Светлый фон

А кавалеры щеголяли в расшитых золотом бархатных коттах, у квадратного выреза украшенных золотыми брошами, в тонких шелковых чулках и сапогах из мягкой замши, в поясах из лучшей кордовской кожи, с которых свисали мечи и кинжалы. Порой вырезанные из рога или слоновой кости рукояти являли собой подлинные произведения искусства. Духовенство тоже заботилось о том, чтобы подчеркнуть свой высокий статус, не впадая в грех гордыни.

Свет проникал в зал через высоких восемь окон в каменных стенах, с потолка на цепях свешивались двенадцать гигантских канделябров в форме короны. В глубине зала возвели большой помост, на ней стоял стол для судей, по обе его стороны размещались кафедры и столы для противоборствующих сторон и скамьи курии комитис. Позади судей, еще чуть выше, на фоне занавеси из дамаста с красными и золотыми полосами, возвышались два трона для Рамона Беренгера и Альмодис де ла Марш.

Время приближалось к девяти утра, и стража собиралась закрыть двери, через которые входили граждане Барселоны, в зале всё равно не поместилось бы больше ни души — поскольку некоторые богатые горожанки своими пышными юбками заняли куда больше положенного места.

Когда колокола прозвонили три четверти, через заднюю дверь в зал вошли судьи и члены курии комитис и направились к своим местам; через некоторое время под шепот зрителей вошел невозмутимый и важный казначей Бернат Монкузи; величавым жестом он поприветствовал своих сторонников.

Два человека обеспокоенно глядели на пустое кресло, предназначенное для Марти Барбани. Одним из них был высокий священник, не пожелавший воспользоваться своим положением, чтобы занять место получше — духовник графини.

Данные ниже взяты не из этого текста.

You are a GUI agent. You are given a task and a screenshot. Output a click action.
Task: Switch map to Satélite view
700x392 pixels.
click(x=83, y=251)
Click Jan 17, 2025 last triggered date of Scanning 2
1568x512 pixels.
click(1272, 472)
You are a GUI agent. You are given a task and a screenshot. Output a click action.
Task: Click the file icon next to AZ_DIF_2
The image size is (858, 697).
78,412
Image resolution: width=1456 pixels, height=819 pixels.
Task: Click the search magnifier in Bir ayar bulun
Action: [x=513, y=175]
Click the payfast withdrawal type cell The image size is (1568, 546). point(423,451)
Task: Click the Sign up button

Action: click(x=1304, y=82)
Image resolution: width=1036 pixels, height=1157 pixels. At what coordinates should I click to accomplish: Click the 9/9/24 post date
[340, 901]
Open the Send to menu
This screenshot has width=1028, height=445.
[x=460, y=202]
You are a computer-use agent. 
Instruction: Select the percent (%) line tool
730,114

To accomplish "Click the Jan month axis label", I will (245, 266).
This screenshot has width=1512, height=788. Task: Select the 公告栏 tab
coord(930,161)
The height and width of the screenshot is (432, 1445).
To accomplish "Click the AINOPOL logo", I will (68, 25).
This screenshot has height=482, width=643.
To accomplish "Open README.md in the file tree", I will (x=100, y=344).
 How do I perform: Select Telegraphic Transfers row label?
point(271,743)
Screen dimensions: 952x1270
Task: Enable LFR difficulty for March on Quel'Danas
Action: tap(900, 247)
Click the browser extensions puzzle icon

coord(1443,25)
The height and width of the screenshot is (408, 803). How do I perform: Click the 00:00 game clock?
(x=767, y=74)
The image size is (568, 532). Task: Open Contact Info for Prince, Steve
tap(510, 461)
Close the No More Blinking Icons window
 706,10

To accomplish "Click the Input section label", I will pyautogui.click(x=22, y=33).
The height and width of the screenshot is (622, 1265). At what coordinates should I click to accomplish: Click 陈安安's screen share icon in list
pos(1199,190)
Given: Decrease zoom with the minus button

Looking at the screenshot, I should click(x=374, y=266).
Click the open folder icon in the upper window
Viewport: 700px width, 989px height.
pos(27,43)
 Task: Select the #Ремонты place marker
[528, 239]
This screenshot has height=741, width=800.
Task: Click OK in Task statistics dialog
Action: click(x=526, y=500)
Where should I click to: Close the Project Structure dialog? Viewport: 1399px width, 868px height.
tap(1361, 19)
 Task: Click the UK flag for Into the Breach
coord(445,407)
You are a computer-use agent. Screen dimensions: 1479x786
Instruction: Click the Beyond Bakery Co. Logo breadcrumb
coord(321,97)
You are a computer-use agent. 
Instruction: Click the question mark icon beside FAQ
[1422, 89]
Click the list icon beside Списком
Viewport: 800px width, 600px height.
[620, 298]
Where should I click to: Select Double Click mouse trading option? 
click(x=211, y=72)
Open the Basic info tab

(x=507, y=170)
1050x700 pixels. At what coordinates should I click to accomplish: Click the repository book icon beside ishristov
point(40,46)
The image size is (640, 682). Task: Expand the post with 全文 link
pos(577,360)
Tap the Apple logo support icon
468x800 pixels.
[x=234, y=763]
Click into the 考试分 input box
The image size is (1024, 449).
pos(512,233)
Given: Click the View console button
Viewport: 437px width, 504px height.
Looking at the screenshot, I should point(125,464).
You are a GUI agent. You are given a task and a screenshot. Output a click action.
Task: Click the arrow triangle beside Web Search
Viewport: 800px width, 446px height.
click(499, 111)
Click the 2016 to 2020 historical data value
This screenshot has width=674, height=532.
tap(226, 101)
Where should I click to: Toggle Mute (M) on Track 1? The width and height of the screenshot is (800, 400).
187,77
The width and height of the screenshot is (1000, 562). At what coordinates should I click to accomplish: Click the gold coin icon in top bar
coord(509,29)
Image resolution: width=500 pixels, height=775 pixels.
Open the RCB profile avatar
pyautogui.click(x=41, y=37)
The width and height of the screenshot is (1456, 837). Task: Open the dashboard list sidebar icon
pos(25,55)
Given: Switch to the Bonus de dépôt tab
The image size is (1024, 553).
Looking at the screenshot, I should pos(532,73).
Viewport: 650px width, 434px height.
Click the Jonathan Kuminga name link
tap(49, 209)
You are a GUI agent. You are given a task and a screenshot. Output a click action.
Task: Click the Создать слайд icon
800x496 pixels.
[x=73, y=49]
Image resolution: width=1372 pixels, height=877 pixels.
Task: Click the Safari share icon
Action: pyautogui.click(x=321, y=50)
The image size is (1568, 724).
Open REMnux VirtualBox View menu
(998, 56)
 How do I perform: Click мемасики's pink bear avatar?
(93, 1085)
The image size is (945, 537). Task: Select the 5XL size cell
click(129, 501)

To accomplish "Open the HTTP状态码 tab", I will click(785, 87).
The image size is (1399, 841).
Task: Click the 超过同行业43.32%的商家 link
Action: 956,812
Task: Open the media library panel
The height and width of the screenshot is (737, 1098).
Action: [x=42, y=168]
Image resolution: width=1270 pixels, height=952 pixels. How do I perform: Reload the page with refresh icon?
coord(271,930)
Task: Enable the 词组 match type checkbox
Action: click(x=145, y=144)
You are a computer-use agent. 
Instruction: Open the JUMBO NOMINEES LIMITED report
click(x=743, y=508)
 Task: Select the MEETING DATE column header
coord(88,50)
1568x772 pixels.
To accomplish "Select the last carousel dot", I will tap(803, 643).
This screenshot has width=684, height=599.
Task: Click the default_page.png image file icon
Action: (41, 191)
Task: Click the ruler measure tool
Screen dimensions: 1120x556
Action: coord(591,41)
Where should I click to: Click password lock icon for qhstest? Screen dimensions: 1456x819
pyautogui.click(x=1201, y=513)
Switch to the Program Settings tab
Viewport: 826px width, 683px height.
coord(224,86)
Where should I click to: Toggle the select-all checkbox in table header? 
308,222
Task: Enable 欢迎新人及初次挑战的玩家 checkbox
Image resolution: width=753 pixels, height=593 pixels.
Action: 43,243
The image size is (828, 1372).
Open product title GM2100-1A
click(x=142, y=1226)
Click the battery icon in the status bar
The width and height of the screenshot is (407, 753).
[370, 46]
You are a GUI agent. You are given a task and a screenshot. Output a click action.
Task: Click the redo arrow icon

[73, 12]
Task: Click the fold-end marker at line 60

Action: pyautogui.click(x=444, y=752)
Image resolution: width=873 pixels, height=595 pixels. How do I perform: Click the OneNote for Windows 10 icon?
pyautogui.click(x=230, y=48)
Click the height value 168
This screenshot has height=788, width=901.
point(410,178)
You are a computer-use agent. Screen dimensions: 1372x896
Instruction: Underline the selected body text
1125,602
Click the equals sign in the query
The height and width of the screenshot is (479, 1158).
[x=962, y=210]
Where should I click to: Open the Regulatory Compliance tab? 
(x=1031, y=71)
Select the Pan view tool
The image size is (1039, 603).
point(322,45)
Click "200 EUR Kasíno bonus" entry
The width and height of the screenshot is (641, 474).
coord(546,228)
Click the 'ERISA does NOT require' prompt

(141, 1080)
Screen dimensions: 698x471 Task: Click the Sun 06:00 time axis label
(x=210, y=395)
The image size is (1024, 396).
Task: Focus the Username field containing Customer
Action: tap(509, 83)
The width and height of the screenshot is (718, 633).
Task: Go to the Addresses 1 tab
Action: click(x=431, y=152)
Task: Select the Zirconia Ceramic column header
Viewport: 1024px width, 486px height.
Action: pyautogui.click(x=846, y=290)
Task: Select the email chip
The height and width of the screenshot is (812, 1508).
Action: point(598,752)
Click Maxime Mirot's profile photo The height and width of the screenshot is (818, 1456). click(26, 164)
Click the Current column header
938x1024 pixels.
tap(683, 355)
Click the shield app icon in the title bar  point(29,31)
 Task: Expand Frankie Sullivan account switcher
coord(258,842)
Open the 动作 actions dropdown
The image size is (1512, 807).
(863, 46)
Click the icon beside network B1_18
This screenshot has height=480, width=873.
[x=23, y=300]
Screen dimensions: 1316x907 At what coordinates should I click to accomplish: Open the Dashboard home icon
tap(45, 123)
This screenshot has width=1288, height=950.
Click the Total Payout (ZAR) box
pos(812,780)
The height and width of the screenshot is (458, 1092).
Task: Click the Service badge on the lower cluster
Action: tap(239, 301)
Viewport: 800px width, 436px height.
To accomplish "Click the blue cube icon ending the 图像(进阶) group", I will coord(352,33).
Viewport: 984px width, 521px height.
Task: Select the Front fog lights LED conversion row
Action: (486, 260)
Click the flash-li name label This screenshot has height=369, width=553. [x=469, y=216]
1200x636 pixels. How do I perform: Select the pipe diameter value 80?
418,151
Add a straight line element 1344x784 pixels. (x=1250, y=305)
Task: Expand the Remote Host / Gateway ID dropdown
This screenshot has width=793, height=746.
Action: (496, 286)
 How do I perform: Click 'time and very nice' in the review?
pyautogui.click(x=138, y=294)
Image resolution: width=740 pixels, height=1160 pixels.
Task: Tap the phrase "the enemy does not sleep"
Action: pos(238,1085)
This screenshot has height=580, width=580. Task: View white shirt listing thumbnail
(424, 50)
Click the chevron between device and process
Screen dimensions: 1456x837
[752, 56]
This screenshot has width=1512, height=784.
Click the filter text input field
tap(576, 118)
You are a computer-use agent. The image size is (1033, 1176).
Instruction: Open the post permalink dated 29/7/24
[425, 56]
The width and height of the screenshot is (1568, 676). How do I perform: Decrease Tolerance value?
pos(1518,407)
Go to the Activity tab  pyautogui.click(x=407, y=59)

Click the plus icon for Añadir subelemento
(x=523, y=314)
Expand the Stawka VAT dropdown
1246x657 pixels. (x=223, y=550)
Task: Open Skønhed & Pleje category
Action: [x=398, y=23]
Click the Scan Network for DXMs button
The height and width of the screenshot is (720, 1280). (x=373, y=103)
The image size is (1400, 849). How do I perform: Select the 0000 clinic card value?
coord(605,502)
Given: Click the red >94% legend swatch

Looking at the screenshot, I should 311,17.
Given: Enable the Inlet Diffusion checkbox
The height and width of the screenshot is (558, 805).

Другим человеком была женщина средних лет, стоявшая возле бокового ограждения одной из трибун, очень скромно одетая и закутанная в зеленый плащ, ее толстые косы были уложены короной вокруг головы и заколоты черепаховым гребнем; взгляд этой женщины тревожно блуждал по залу, словно кого-то высматривая.

Троны, предназначенные для графской четы, еще пустовали; граф и графиня должны были войти в зал лишь после того, как истец и ответчик, а также все, имеющие какое-либо отношение к делу, займут свои места.

Бернат Монкузи негромко разговаривая с кем-то из дворян, одним из членов курии комитис, и даже беззаботно улыбался.

Секретарь Эусебий Видиэйя-и-Монклюз ударил судейским молотком по столу. В зале воцарилась тишина, и секретарь громко и четко голосом объявил, что время, предоставленное противникам для предъявления обвинений, ограничено. Затем он перевернул стеклянные песочные часы в форме веретена, стоявшие на столе.